[Collected data entries]
+ + + + +
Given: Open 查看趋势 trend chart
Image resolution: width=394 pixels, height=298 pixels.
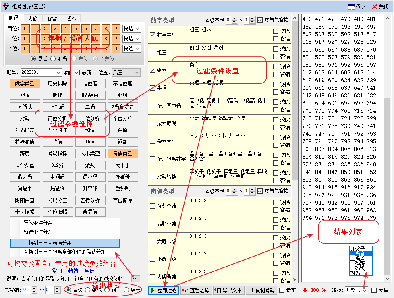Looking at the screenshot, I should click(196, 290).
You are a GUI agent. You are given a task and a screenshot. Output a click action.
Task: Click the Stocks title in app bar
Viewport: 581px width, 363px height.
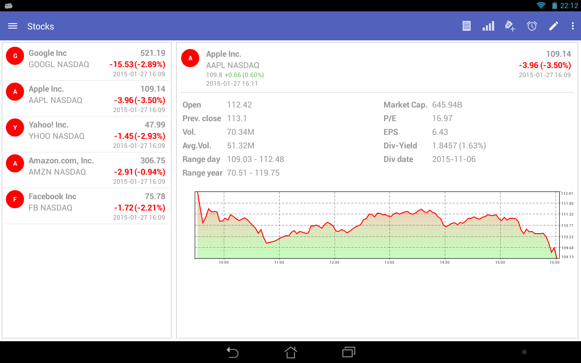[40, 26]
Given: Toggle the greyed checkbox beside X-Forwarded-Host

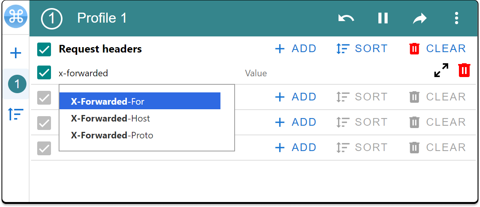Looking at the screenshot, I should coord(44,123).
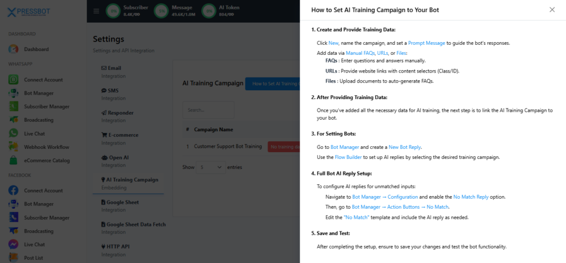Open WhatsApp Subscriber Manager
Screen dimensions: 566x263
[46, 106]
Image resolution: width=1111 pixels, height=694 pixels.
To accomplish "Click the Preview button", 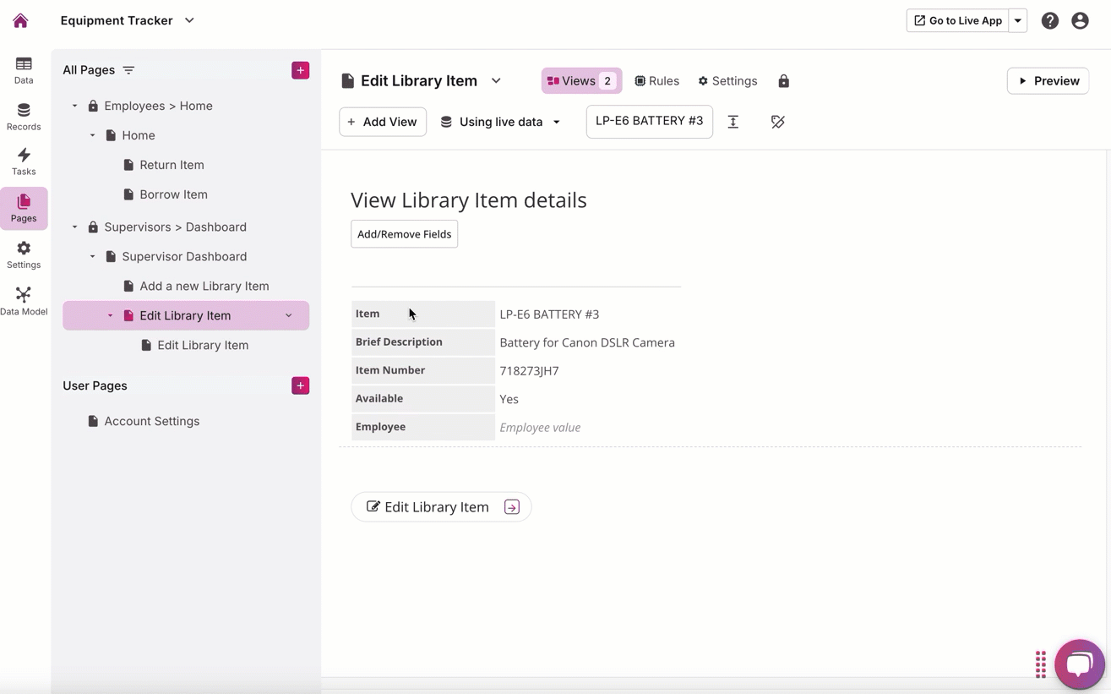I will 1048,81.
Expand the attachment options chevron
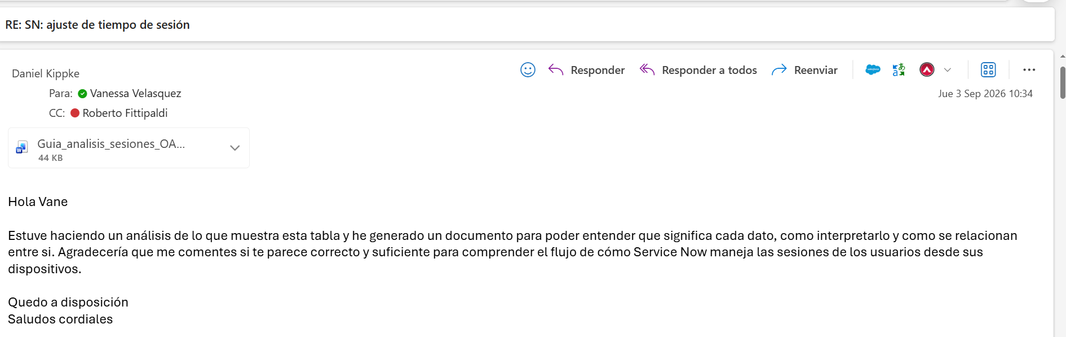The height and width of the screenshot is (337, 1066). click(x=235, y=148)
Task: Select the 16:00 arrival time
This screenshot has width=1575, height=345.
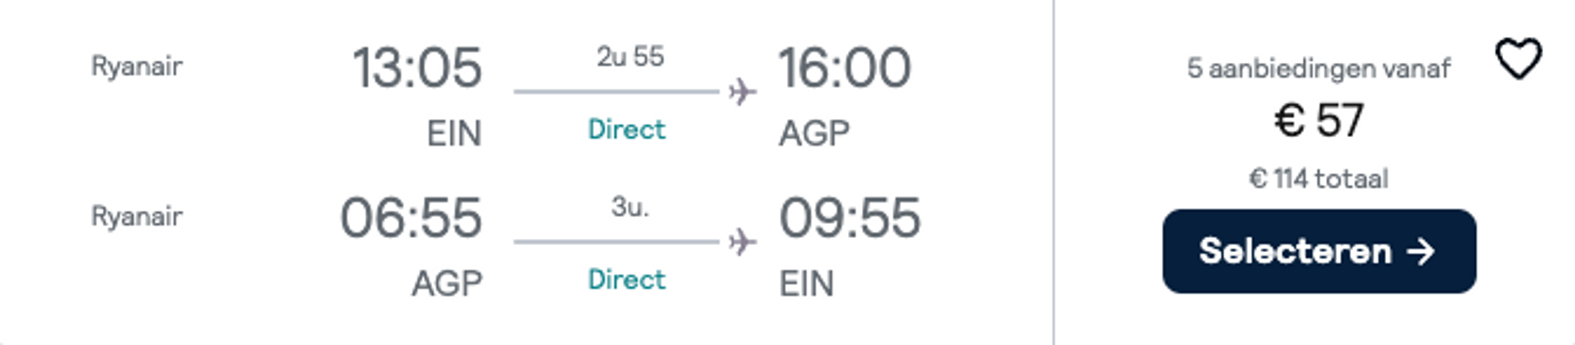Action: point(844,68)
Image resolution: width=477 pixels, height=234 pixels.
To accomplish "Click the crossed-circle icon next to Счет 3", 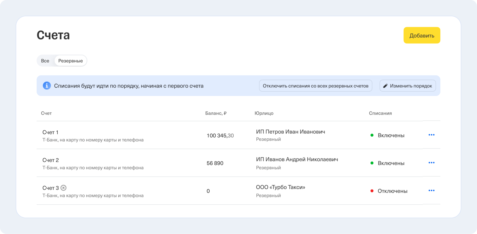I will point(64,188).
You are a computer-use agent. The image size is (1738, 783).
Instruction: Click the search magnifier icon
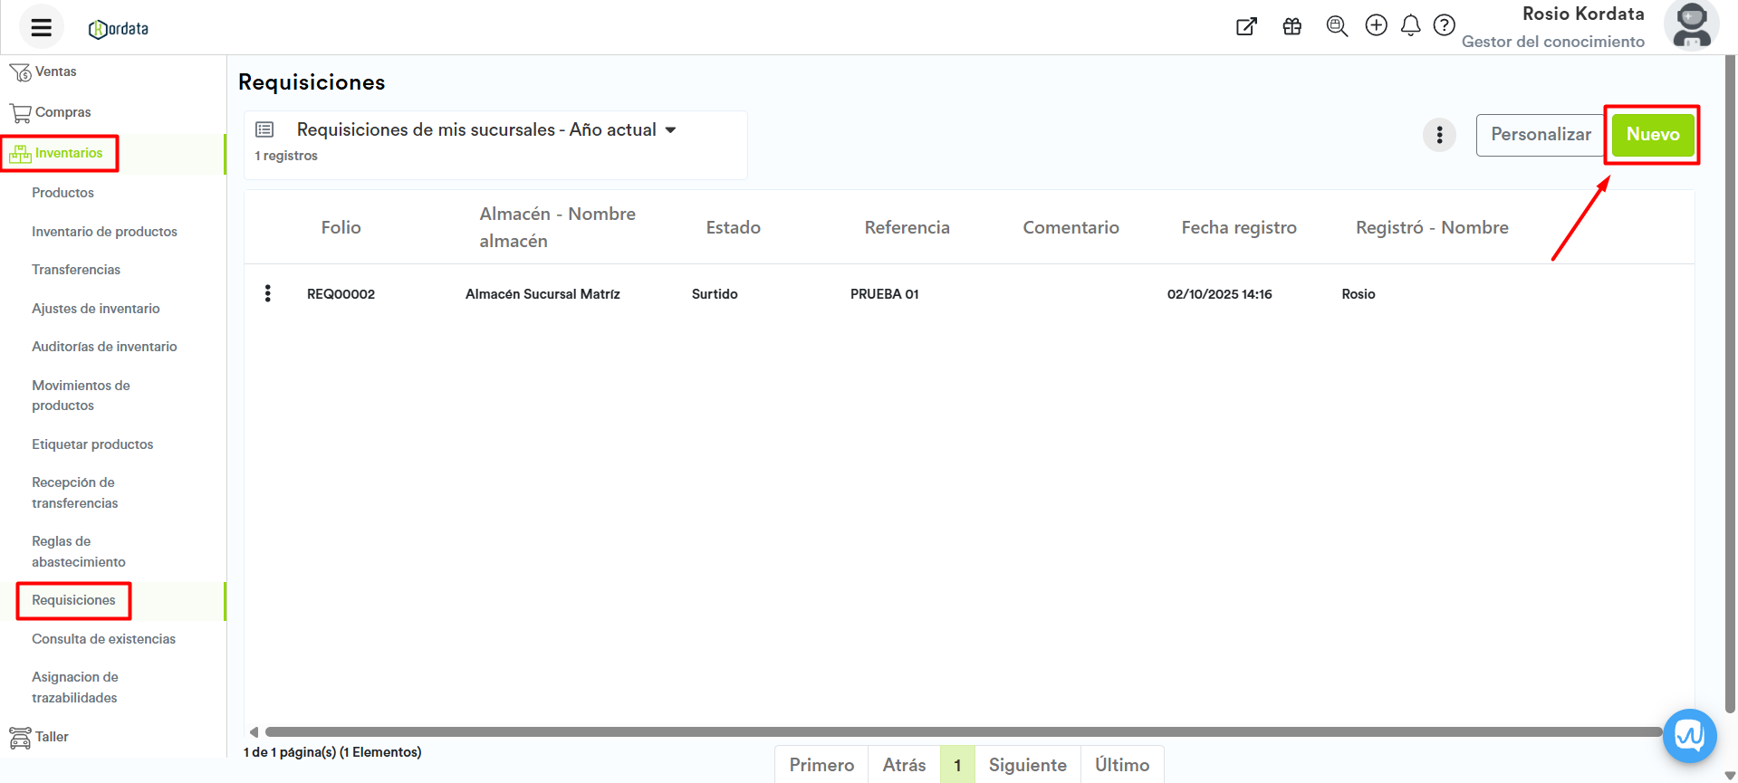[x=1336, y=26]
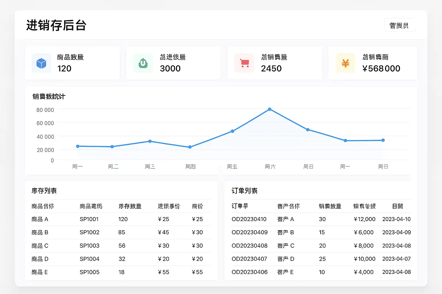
+ + + + +
*REQUIRED WORK*
Looking through the records, copy out every line in which the word "agent" is found.

*EXERCISE SOLUTION*
You are a GUI agent. You are given a task and a screenshot. Output a click action.
You are a computer-use agent. The image size is (1738, 783).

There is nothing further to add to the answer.